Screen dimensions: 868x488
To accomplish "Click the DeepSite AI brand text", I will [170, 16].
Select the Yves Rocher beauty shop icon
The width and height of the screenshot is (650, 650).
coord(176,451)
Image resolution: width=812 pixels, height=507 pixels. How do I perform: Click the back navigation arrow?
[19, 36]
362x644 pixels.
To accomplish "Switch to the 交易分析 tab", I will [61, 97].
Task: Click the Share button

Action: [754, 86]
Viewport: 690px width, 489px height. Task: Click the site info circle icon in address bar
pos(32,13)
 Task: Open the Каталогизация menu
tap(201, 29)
########################################
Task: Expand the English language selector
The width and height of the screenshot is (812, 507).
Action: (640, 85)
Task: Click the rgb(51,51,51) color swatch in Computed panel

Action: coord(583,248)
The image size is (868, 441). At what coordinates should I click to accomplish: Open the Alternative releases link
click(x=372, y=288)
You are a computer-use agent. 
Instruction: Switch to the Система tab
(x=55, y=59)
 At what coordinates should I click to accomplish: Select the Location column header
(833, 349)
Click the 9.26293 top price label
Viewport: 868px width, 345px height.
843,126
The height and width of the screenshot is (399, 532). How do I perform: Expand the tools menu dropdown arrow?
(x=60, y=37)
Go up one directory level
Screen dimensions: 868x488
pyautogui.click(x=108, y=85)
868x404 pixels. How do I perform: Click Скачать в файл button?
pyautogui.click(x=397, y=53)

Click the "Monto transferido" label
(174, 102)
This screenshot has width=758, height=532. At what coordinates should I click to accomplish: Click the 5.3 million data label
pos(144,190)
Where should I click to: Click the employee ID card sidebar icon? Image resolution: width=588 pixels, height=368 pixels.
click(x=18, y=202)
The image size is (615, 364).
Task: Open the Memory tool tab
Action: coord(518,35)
########################################
> [WHAT IS NEEDED]: Put the lines of the listing above into a JSON list of strings, one string per line and no blank lines. Begin at the line that contains "Image resolution: width=812" and stop after the line that contains "tap(201, 29)".

> [FULL SOLUTION]:
[
  "Image resolution: width=812 pixels, height=507 pixels. How do I perform: Click the back navigation arrow?",
  "[19, 36]",
  "362x644 pixels.",
  "To accomplish \"Switch to the 交易分析 tab\", I will [61, 97].",
  "Task: Click the Share button",
  "Action: [754, 86]",
  "Viewport: 690px width, 489px height. Task: Click the site info circle icon in address bar",
  "pos(32,13)",
  " Task: Open the Каталогизация menu",
  "tap(201, 29)"
]